The English solicitor and antiquarian William Sandys is responsible for the popularity of the carol, having included it in his publication Christmas Carols Ancient and Modern (London, Richard Beckley, 1833), a collection of carols that Sandys had gathered and also apparently improvised. An early version of the carol can be found in an anonymous manuscript dating from the 1650s. It contains a slightly different version of the first line from that found in later texts, namely "Sit yo^{w} merry gentlemen" (also transcribed "Sit you merry gentlemen" and "Sit yo^{u} merry gentlemen").

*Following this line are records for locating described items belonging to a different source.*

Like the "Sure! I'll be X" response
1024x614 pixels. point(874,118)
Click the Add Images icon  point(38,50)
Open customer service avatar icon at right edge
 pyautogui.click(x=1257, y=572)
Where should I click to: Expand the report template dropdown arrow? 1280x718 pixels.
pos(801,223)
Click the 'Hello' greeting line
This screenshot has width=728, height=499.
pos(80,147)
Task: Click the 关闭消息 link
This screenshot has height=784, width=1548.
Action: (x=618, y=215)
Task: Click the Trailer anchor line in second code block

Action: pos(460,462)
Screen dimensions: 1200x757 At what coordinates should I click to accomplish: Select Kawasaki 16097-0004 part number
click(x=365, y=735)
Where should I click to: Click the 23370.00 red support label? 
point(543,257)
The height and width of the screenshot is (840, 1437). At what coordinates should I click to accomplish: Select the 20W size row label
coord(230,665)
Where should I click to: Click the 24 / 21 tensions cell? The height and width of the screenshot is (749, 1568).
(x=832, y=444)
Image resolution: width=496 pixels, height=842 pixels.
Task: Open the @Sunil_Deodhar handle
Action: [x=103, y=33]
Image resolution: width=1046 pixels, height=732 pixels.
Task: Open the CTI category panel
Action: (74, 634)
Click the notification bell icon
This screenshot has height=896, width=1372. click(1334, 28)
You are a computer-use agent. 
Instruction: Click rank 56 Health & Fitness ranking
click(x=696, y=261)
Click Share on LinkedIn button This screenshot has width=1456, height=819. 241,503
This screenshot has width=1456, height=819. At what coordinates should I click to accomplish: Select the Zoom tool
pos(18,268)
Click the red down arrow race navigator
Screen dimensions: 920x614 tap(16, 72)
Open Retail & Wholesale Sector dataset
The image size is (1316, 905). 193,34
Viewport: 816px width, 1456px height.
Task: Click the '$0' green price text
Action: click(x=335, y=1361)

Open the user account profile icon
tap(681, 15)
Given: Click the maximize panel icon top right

The earliest known printed edition of the carol is in a broadsheet dated to c. 1760. A precisely datable reference to the carol is found in the November 1764 edition of the Monthly Review. Some sources claim that the carol dates as far back as the 16th century and there is a surviving MS version from the 1650s. Others date it later, to the 18th or early 19th centuries.

Although there is a second tune known as "Cornish", in print by 1833, and referred to as "the usual version" in the 1928 Oxford Book of Carols this version is seldom heard today. The better-known traditional English melody is in the minor mode; the earliest printed edition of the melody appears to be in a rondo arrangement for fortepiano by Samuel Wesley, which was already reviewed in 1815. Soon after, it appeared in a parody published in 1820 by William Hone. It had been associated with the carol since at least the mid-18th century, when it was recorded by James Nares in a hand-written manuscript under the title "The old Christmas Carol". Hone's version of the tune differs from the present melody in the third line. The full current melody was published by Chappell in 1855.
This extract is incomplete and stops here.